▸ **TASK INSTRUCTIONS**
Return, exactly as written, the line containing "Screen dimensions: 788x808" and every line after it to the end of the records below, with no pictures.

** Opening DATA UNDER STUDY block **

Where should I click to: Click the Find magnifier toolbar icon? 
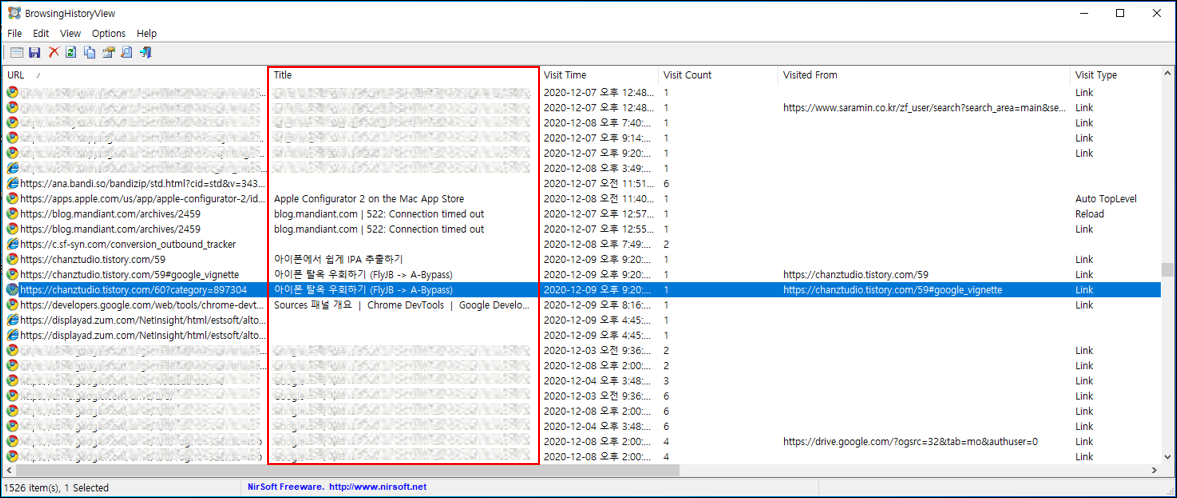[126, 53]
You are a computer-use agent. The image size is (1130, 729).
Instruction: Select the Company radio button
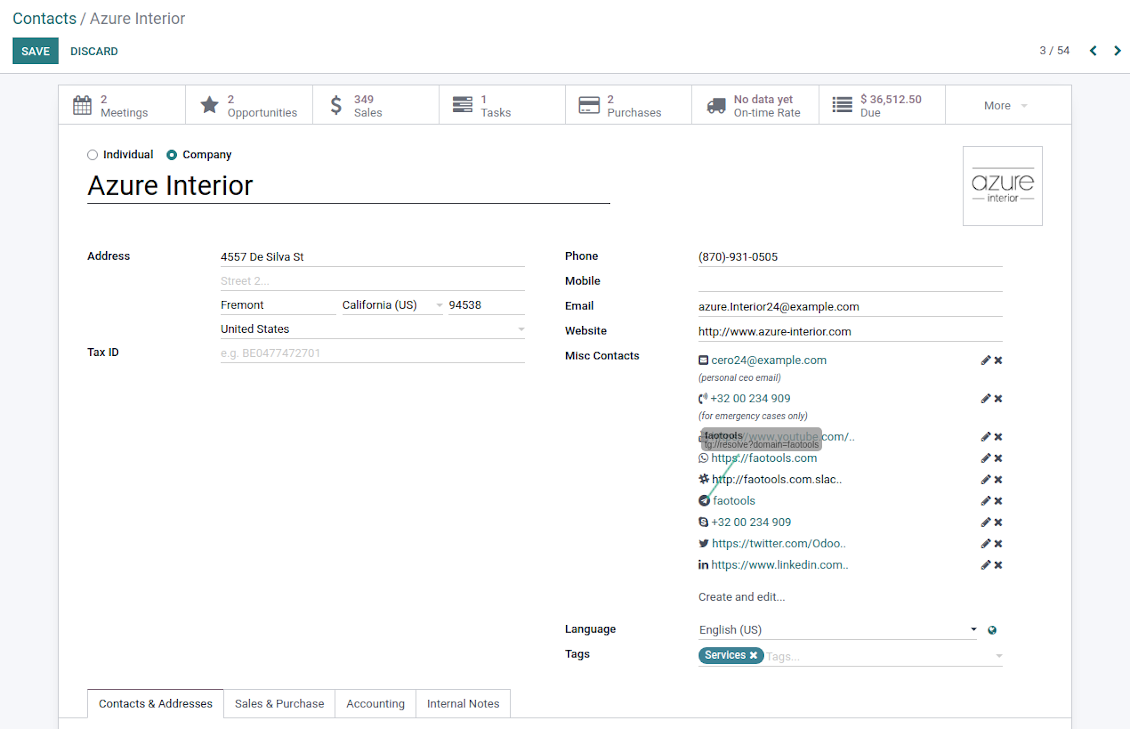(172, 155)
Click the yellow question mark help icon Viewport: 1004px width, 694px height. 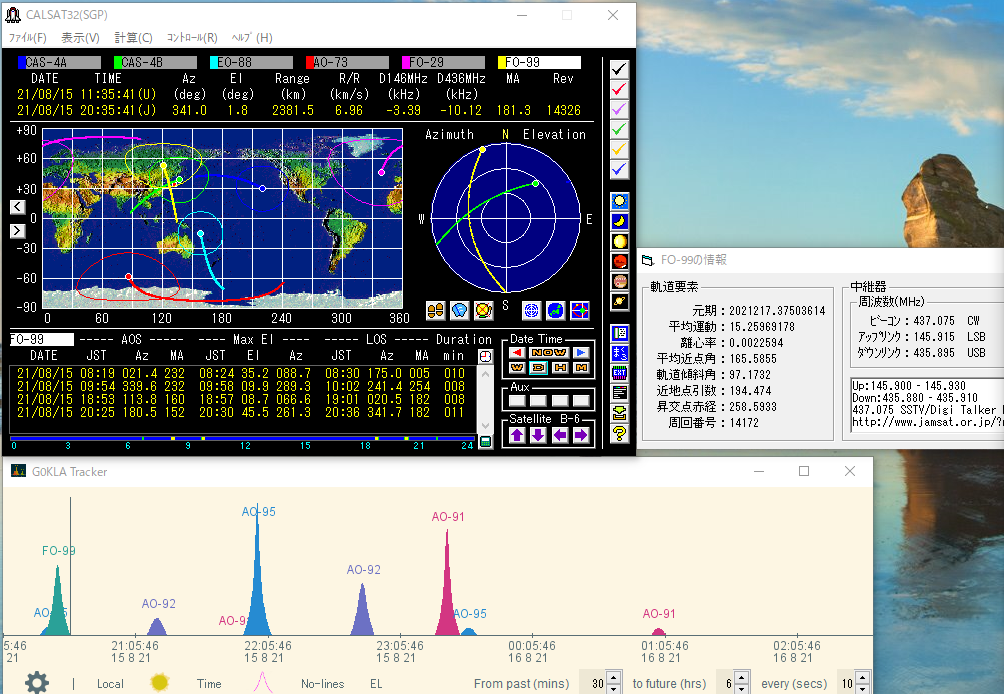coord(620,433)
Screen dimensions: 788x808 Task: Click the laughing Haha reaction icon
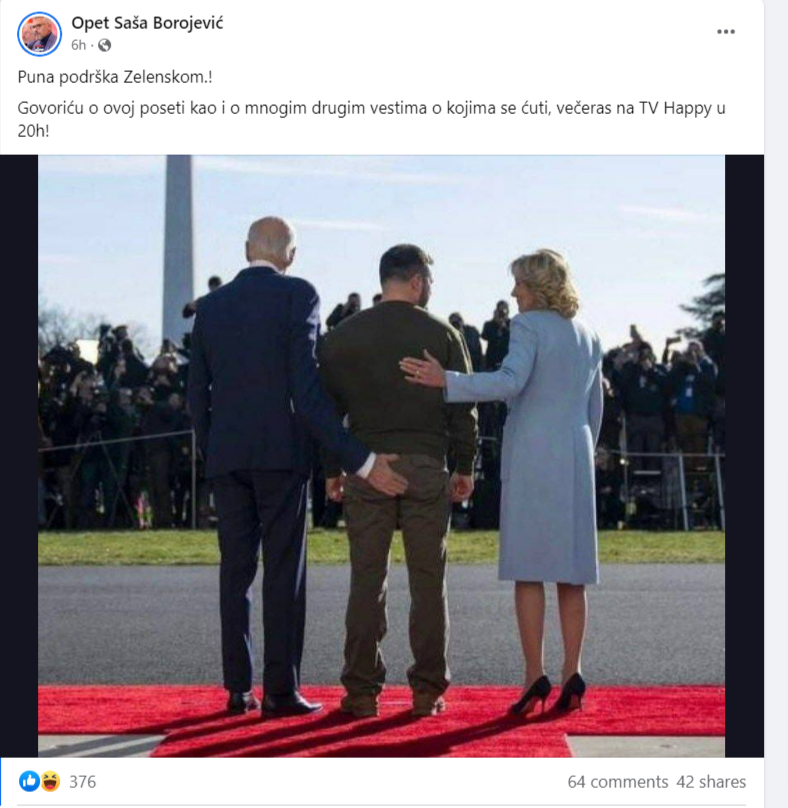pos(49,781)
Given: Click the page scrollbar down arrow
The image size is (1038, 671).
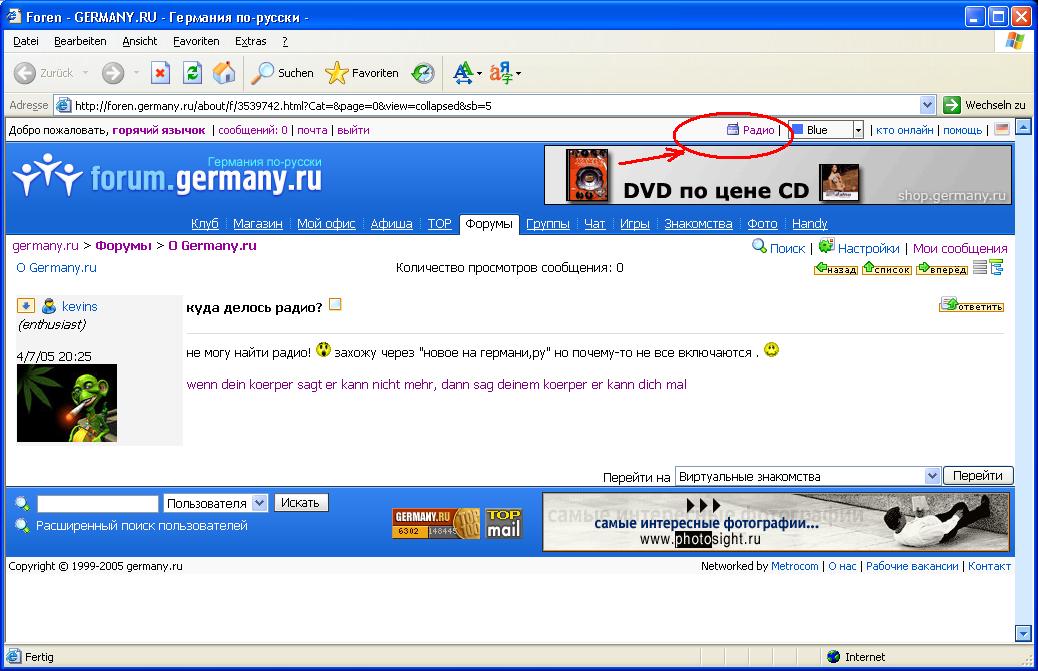Looking at the screenshot, I should tap(1022, 632).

** Closing DATA UNDER STUDY block **

▸ **RESPONSE TO THIS TASK**
Screen dimensions: 788x808 Task: Click the laughing Haha reaction icon
pos(49,781)
Given: Click the page scrollbar down arrow
The image size is (1038, 671).
Looking at the screenshot, I should tap(1022, 632).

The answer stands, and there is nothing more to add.